За этим опять же стоит главная интуиция: святость в Санкт-Галлене хороша, потому что она наша, родная, потому что здесь не по правилам живут клюнийским, а по нашим понятиям старозаветным, а потому святым. Совсем другой пафос, абсолютно, совсем другой вектор. И он постоянно в рассуждениях Эккехарда присутствует: не надо нам навязывать, мы и так святы уже. Не то чтобы вы святы по-своему, а мы – по-своему. Нет, именно у нас – настоящая святость. Эта интуиция питается и растет как раз из того концепта, о котором я говорил, из спасающей родной почвы, где мы nutriti sumus,взрослели, воспитывались, и которую никому не отдадим. Вот он, монастырский патриотизм, который в другом монастыре, понятно, может быть свой, но факт остается фактом: в Санкт-Галлене он был таким, что породил памятник ни на что не похожий.

──────────

СПИСОК ЗАДАНИЙ
A - Ответьте по фрагменту о святости в Санкт-Галлене:
(i) По каким правилам, согласно фрагменту, в Санкт-Галлене не живут?
(ii) Из какого концепта питается и растёт главная интуиция?
(iii) Что породил монастырский патриотизм в Санкт-Галлене?
B - Продолжите фрагмент о святости в Санкт-Галлене, начав сразу после его последнего предложения.
Данные, приведённые далее, взяты из другого источника.

ДАННЫЕ
──────────

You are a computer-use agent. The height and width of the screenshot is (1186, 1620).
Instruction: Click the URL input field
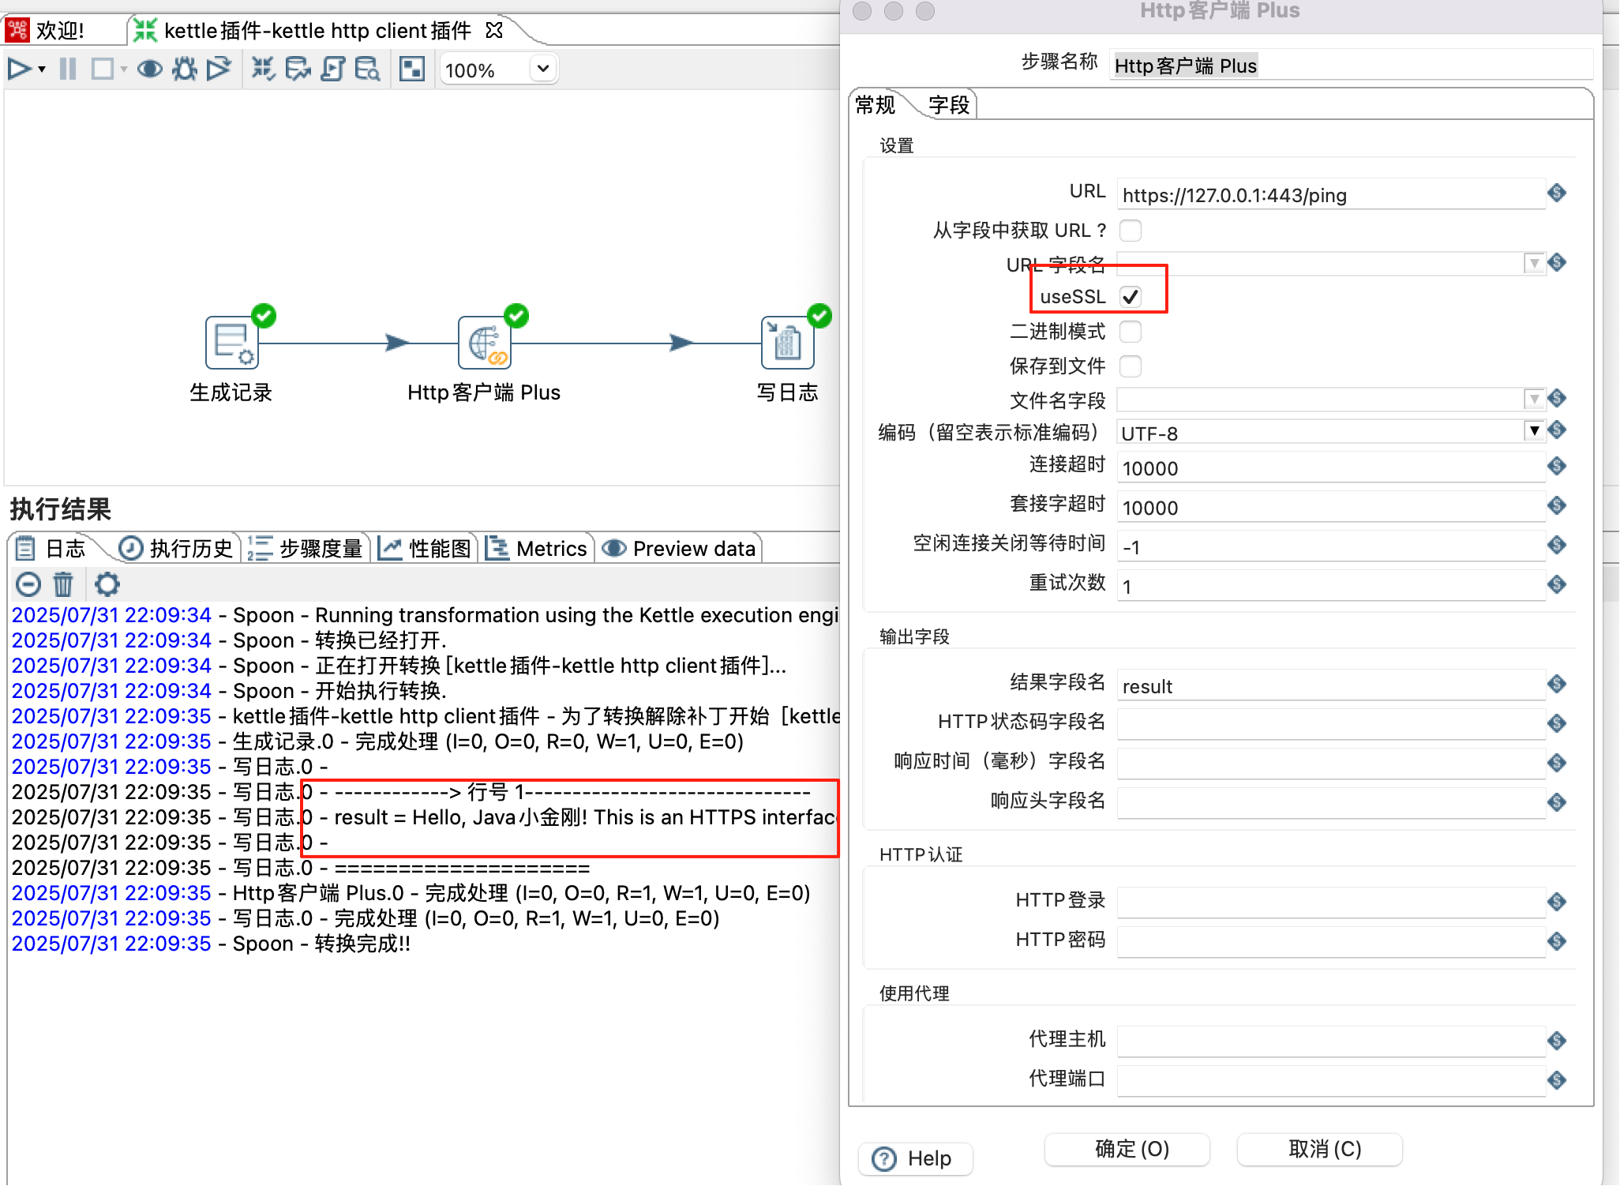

──────────

ОТВЕТЫ
A -
(i) По клюнийским.
(ii) Из концепта спасающей родной почвы.
(iii) Памятник, ни на что не похожий.

B -
Или возьмем Сен-Бенуа-сюр-Луар, Флёри знаменитый, Floriacum. Славный монастырь, там и мощи святого Бенедикта Нурсйского самого. Куда уже святости больше (если по мощам считать)? Что, нет истории монастыря? Нет, есть известные «Miracula Sancti Benedicti», в которые вкраплены эпизоды из истории монастыря, и в принципе, если в сумме на них посмотреть, то это близкий довольно жанр. Там рассказываются чудеса святого Бенедикта, случившиеся здесь, и при этом как фон возникает и сама монастырская жизнь. Похоже, довольно похоже, но ни по градусу, ни по тематике ничего из того, что присутствует в «Casus Sancti Galli», там не найти. Жанр – близок, а суть – другая. Вот в чем уникальность «Casus» (ее не я первый заметил, это твердый факт в историографии), которую я объясняю особым качеством «патриотизма» монастырского, не имеющего, насколько мы видим, в других монастырях особых параллелей. Не рождаются там памятники, близкие по содержанию.
Или Ламперт Херсфельдский. Что, Херсфельд – плохой монастырь? Нет, богатый, книжный – книжник на книжнике сидит. А где история монастыря? Написать ее тому же Ламперту и в голову не приходит. А что он пишет? Большие имперские анналы. Вот это – нормально для настоящего книжника, ученого, с большим замахом. В Санкт-Галлене же именно то, о чем мы говорили, рождается. И именно это, повторяю, было для меня важно. Можно, конечно, по разным признакам сравнивать. Но мне эта сторона была важна.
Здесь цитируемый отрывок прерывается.